### GIVEN DATA
====================

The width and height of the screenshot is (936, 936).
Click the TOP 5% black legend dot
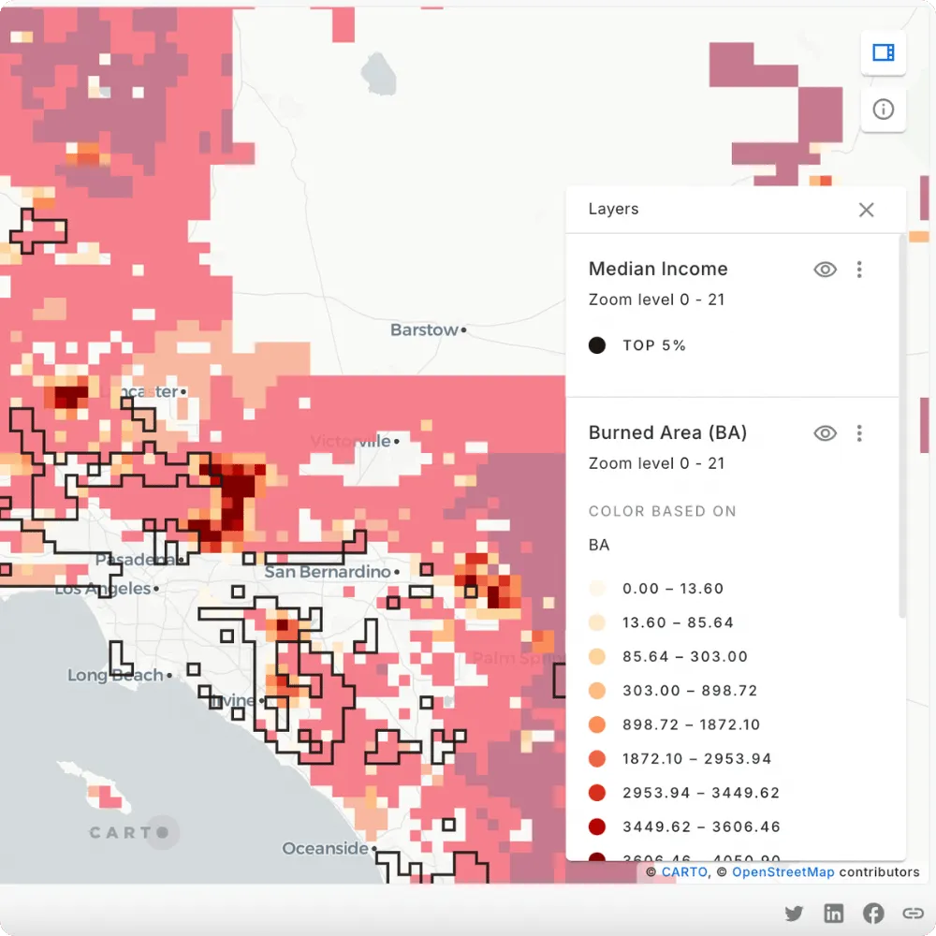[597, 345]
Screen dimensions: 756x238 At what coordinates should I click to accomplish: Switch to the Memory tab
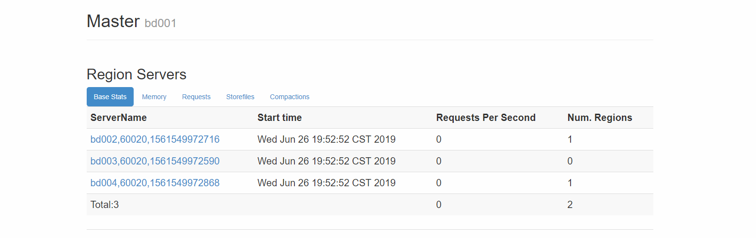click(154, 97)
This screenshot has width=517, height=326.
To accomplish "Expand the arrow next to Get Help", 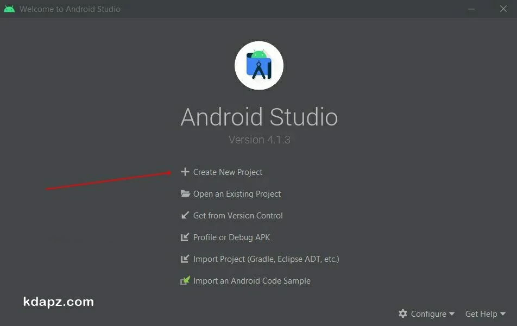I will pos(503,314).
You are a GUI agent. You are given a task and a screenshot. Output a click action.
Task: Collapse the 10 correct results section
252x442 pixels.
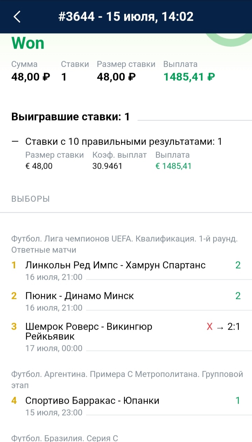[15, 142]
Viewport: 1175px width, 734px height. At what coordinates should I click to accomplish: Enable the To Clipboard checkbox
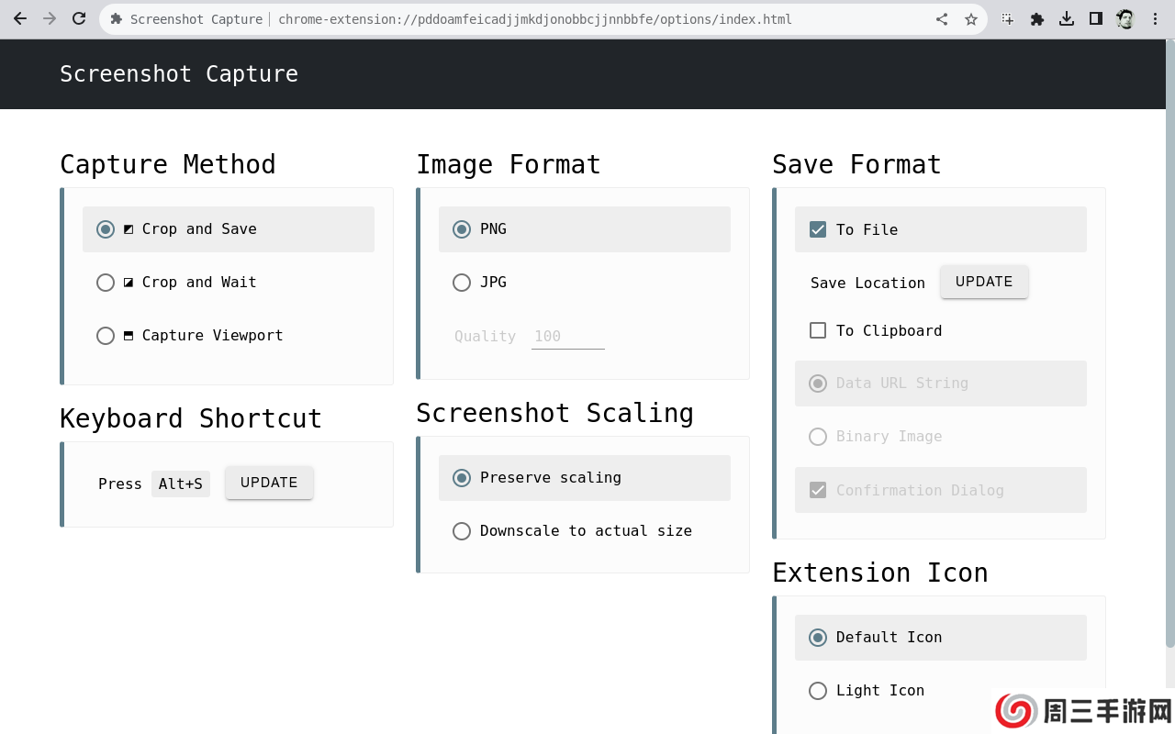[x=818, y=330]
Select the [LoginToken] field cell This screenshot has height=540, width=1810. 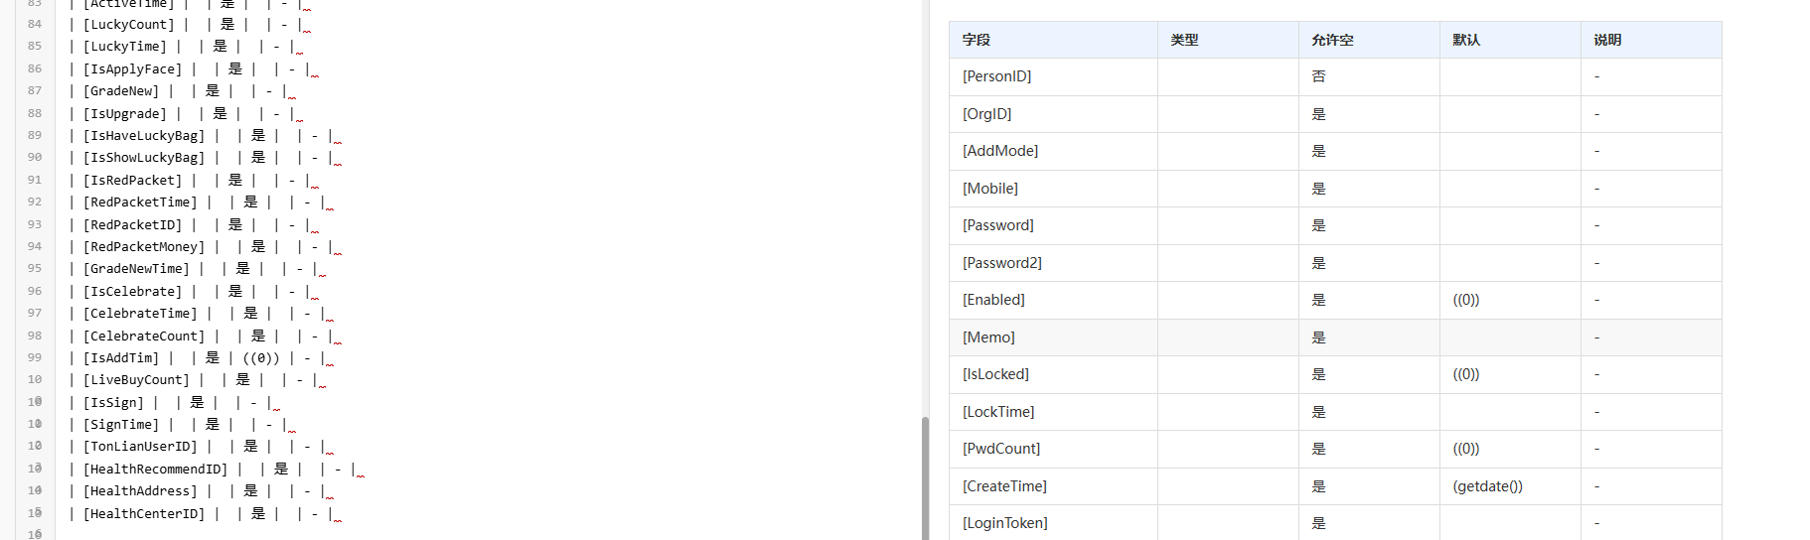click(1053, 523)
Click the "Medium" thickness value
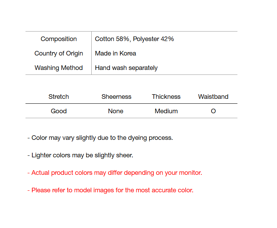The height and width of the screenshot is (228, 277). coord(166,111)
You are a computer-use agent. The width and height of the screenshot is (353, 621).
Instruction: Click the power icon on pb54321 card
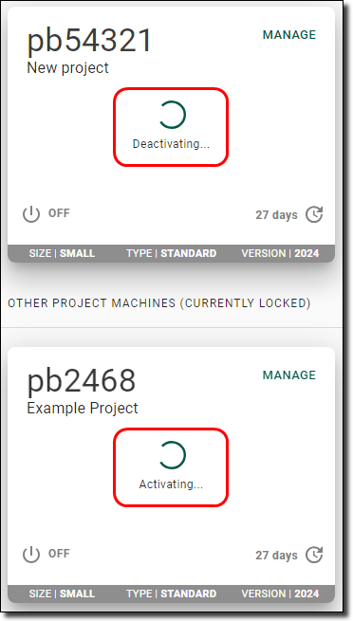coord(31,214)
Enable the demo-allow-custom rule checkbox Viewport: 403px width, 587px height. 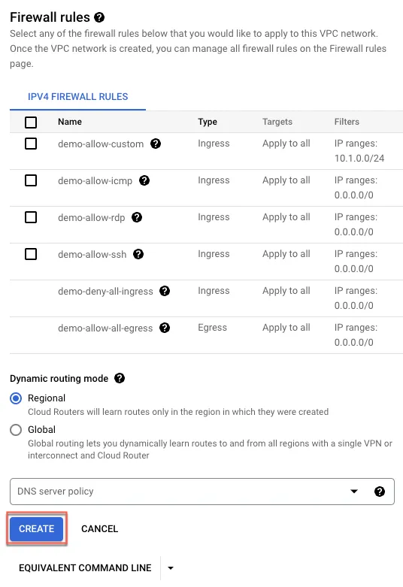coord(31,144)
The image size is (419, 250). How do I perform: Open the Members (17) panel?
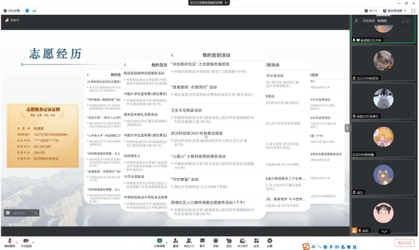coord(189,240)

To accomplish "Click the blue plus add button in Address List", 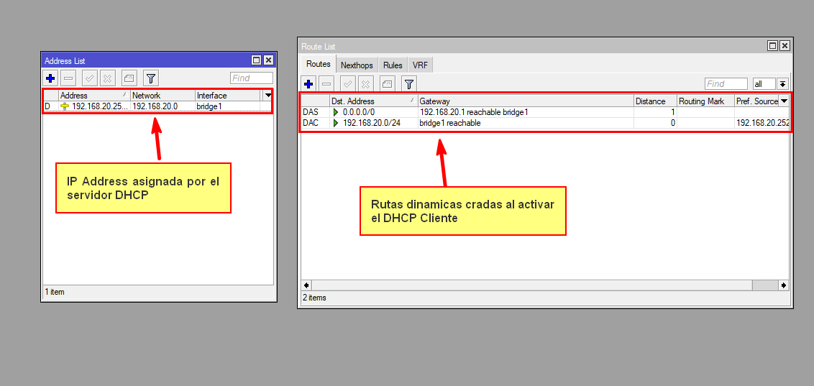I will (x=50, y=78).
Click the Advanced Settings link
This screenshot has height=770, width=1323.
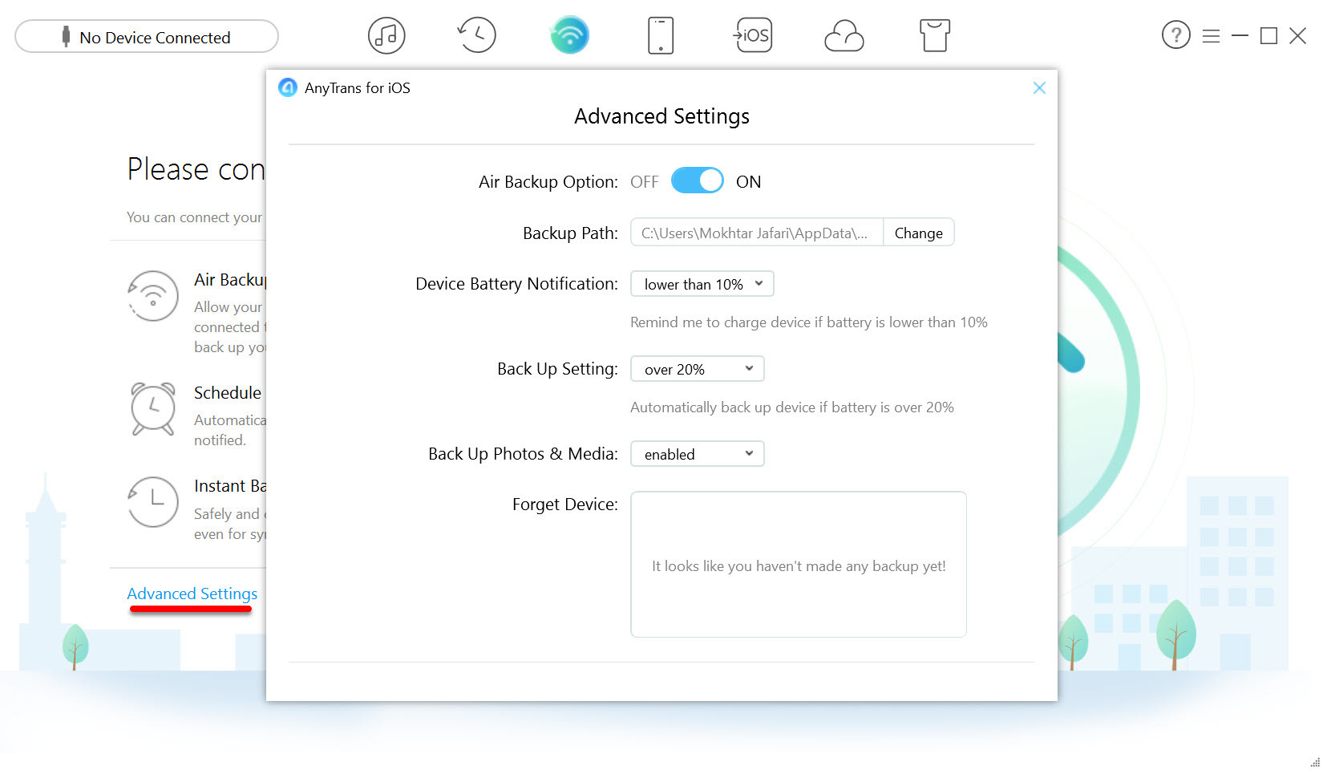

====================

The answer is every line in the data where the word "agent" appears.

### TASK OUTPUT
You are a GUI agent. You are given a task and a screenshot. Output a click action.
You are a computer-use agent. The width and height of the screenshot is (353, 621).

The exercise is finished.